Apparently Louise did not consider that she had thus accomplished her Scout duty. Margaret insisted upon it, and tried to induce Louise to appreciate the fact.

By and by the girls talked no more of themselves or of their Scouting in their interest in the unfamiliar surroundings.

Most of the cottages in the factory district were new and clean. Near the large factory buildings the dilapidated tenement houses looked gray and battered.

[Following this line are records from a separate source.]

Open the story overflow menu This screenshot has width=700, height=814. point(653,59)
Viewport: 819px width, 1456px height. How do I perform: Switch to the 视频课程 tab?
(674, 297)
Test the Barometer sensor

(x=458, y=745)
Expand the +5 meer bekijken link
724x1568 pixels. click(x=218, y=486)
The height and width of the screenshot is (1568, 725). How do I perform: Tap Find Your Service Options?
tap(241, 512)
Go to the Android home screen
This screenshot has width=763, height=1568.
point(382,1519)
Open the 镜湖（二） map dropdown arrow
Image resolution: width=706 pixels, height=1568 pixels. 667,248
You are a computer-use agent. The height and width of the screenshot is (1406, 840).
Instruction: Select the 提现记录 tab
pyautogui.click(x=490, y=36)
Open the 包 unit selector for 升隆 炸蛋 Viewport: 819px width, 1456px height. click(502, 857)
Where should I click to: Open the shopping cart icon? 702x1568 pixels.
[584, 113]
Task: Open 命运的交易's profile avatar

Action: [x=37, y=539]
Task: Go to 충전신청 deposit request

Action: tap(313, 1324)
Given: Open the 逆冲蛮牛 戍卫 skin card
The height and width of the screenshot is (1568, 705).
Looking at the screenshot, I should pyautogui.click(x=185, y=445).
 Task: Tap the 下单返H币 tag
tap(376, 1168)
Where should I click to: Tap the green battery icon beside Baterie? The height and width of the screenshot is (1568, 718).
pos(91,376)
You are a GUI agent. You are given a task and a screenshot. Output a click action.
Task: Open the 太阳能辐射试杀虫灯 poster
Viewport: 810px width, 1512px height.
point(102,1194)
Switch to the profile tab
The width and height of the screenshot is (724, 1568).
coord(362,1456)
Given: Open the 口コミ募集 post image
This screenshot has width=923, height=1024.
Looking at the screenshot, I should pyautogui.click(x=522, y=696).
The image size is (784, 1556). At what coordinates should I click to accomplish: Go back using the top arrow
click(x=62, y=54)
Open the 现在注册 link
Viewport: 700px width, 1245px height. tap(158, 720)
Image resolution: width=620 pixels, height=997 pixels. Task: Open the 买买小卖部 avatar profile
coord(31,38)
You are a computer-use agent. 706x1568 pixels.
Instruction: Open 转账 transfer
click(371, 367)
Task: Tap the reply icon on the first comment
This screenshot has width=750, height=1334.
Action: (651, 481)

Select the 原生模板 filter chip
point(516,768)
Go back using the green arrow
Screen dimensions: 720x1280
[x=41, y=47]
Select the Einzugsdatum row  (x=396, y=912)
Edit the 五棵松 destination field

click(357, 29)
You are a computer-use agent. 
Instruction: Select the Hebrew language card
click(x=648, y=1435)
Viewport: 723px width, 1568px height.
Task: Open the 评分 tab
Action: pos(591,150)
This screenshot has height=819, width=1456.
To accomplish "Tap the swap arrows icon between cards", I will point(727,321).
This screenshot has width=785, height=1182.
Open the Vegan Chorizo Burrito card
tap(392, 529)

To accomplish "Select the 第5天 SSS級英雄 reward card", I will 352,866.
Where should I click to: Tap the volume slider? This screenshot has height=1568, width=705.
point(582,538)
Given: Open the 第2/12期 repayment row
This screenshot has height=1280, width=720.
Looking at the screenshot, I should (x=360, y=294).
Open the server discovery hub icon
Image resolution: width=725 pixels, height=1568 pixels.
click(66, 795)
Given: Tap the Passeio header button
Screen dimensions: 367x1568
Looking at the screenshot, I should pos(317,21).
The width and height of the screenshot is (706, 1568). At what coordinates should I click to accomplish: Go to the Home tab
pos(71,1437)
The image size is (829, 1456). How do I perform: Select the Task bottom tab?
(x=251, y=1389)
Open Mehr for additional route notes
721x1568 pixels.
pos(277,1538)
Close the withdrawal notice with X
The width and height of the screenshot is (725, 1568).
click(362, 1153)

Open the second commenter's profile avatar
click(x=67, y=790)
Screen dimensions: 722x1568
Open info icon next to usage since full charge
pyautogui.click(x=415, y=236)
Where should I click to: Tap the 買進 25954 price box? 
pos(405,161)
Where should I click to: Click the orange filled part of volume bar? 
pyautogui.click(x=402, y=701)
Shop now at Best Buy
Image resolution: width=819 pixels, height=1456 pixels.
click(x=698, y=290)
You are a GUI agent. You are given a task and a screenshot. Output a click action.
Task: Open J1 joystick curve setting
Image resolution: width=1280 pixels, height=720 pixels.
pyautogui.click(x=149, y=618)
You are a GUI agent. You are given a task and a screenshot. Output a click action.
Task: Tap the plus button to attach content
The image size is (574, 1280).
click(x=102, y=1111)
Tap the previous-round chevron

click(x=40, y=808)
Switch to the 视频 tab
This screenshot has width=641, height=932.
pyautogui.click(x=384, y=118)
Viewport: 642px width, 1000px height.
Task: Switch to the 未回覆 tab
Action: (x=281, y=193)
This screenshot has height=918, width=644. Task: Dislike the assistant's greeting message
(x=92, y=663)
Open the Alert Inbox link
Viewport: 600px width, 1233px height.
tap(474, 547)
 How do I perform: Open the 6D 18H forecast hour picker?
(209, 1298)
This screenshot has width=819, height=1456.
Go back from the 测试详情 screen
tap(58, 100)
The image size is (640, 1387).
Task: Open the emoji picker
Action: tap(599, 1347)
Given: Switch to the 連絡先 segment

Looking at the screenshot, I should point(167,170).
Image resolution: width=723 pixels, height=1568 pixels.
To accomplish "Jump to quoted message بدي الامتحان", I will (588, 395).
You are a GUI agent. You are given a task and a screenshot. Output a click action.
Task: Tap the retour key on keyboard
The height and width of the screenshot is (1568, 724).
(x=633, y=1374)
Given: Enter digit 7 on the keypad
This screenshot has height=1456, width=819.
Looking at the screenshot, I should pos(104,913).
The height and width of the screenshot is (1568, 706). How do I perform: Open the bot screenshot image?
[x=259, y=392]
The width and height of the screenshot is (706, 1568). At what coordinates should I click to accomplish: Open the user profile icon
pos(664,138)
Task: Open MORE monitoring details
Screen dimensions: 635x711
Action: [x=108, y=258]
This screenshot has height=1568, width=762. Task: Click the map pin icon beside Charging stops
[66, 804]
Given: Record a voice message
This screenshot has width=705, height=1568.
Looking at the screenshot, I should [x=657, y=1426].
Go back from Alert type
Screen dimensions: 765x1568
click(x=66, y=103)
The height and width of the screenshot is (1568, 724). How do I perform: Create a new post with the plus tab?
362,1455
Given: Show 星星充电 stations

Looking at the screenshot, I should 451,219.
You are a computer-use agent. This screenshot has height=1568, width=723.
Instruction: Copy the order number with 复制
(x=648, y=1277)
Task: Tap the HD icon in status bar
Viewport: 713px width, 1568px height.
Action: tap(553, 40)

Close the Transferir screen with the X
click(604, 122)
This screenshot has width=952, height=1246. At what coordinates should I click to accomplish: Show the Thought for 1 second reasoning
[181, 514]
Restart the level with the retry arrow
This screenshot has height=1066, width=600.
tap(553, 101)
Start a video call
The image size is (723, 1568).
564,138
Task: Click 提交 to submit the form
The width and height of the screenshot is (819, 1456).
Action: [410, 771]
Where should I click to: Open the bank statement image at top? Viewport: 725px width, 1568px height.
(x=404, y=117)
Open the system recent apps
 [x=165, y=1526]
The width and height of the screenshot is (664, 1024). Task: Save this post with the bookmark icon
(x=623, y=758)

The girls knew Edith’s street and house number and were glad to discover that her home was one of the new cottages.

The yard was larger and more attractive than Louise’s.

In the small space a garden half of vegetables, half flowers, flourished in the summer time; now with the winter the yard revealed only a few hardy shrubs and several small fruit trees with bare, thin branches.

Edith herself was responsible for the garden. Until her family moved into Westhaven she had lived upon a small farm where her father had not been successful. Edith still believed she preferred the country to the village, except that the village gave her the chance to be a member of the Eagle’s Wing Troop of Girl Scouts.

Instead of going indoors the girls continued their walk. They were frank in explaining to Edith that they wished to investigate the neighborhood and to ask the benefit of her opinion.

Westhaven was only a small village, yet Margaret and Louise were astonished at their ignorance of the factory neighborhood.